There you have it. Rum Hill. Far from the madding crowd. Now. But it was not always so. It was not always as remote as it is today. The principal thoroughfare from Richfield Springs to Otsego Lake and Cooperstown used to skirt the base of the hill in the hey-days, when both towns overflowed with tourists attracted to the baths, the springs and the memory of our illustrious novelist. Many people rode or climbed to this highest point for the view which was, on a clear day, nothing short of spectacular. And many brought picnics.

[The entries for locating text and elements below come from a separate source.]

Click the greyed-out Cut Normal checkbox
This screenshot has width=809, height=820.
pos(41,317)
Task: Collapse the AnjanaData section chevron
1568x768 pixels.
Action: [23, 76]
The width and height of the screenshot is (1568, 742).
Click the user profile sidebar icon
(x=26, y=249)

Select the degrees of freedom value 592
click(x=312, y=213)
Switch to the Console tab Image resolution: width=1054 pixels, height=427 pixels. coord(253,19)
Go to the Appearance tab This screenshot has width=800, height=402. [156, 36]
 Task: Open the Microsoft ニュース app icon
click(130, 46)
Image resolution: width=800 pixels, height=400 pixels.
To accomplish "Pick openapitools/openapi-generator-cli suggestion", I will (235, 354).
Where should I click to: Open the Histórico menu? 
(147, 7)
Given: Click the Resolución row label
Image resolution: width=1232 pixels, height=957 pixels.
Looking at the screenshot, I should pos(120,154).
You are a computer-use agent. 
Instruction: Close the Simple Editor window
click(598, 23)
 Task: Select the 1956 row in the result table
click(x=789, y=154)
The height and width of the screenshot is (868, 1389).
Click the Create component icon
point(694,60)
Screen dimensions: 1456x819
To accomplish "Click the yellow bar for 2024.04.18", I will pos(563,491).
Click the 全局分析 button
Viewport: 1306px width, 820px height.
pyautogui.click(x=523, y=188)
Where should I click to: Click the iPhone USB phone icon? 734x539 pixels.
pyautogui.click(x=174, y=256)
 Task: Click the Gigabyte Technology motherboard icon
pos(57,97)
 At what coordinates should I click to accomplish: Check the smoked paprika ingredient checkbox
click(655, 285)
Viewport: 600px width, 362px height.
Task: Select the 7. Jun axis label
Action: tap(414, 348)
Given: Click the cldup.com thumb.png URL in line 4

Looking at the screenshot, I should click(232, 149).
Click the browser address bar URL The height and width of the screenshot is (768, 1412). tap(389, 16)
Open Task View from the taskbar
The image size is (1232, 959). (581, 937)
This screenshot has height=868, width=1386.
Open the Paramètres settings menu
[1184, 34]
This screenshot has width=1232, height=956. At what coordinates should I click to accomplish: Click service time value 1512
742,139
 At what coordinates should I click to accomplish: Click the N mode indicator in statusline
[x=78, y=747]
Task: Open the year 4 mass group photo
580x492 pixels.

Rufus Wykoff, who owned the top of the hill, was not unaware of this traffic. He built an observation tower on top. He built a tollgate at the bottom. Soon the broadsides read something like this:

SEE: The Mohawk Valley
SEE: 4 states
5 mountain ranges
6 lakes
SEE: 30,000 square miles
ENJOY: picnic parties
Refreshment stand
Livery shed
Free facilities

This canny farmer was also aware that the word Rum had some evil sounding companions such as Demon and Devil – and forthwith named his structure the Mount Otsego Observatory. Thus, with one bold stroke, he elevated the tone of the area, raised the expectations of the traveler, upped his take at the till and shoved the name Rum Hill into the backwaters of local history.

But it was still Rum Hill to the nearby hop farmers. And it is said that during the hop harvest time many wagon loads of hop pickers were drawn from the farms to the hill-top picnic grounds on Saturdays to dance and, of course, to purchase some spirits. “Spirits which had generously been hauled there that very afternoon by the same hop farmers” in order to recover the wages just distributed, lest pickers get into town and fall prey to those greedy merchants.

Today most evidence of the tower and toll house are gone. However, there are many indications that spirits are still being hauled up the tortuous trail. And no doubt there’s been dancing. And probably some of our modern Indians have fallen to tussling and quarreling and gone careering down the hill. Surely they will not soon forget this storied name, this relevant name, this real name … Rum Hill.